Domain Spam Email

I own a few domains and recently received an email telling me that a similar domain to one that I own will be listed for sale. I checked the status of the domain and it shows that it’s currently in PENDING DELETE status, meaning it will become available to the public within a few days. This is actually a smart little tactic this spammer is employing. They are trying to gauge the value and interest level of a domain to determine whether or not it’s worth it to them to register right as it becomes available.

Priority Domain  Availability Notice for ****************.com:

In the next few  days,  ****************.com will be listed for sale.  Since you have a
similar domain name, I  thought you might be interested in acquiring

You can confirm  your interest in the domain ****************.com by filling out the
form here: ****************

After I receive  a confirmation that you are interested in the domain
****************.com, I  will be in touch with you promptly to make  arrangements.

I look forward  to hearing back from you.

Arthur Simmons
InTrust Domains

The take away from this email is check things out for yourself before just accepting the fact. Owning the domain referenced in the email may be nice but had I clicked on the link, InTrust Domains probably may register the domain since I showed some sort of interest by following through on their email. I’ll check in a few days to see if the domain is available. It’s not worth too much so I’m not too concern but am quite curious on the outcome.


One of my clients that I just started doing work was complaining about images not showing up on his site recently. I checked it out and what happened was the folder had a .htaccess file created there that restricted everyone but a few IPs. I thought that was kind of odd. I poked around more and saw that 3 PHP scripts were somehow uploaded into the folder that wrote the .htaccess file. The scripts were pretty creative and encrypted everything using hexadecimals along with a key. Fortunately, the key they used was the user agent, so I did a quick grep of the server logs and saw what user agent the script was being called was using and decoded the script.

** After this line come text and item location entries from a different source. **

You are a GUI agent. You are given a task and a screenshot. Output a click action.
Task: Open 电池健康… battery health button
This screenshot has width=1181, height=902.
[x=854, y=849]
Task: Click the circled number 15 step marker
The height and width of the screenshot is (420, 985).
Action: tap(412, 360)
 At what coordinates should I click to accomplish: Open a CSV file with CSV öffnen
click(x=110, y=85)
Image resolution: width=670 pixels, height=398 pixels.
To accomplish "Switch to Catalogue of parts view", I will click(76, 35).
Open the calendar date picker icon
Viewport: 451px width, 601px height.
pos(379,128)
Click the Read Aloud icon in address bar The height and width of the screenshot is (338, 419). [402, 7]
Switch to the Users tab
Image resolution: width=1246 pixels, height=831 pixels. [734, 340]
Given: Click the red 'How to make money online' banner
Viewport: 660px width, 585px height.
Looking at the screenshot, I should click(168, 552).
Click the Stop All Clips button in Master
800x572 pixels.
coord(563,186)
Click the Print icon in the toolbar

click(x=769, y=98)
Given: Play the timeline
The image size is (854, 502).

It turns out that the scripts were basically DDOS scripts that could be triggered remotely based on parameters being sent in when calling the script.

Next step after getting rid of those and reading the code was trying to figure out how the scripts got in there in the first place. I didn’t have to look too far and saw that the folder was CHMOD 777. Obviously if a hacker wants to get in, they will find a way in, but CHMOD 777 is almost inviting them in with milk and cookies. I haven’t found out how the file was uploaded, but it’s possible they used a hole since the site was using an outdated open source software solution.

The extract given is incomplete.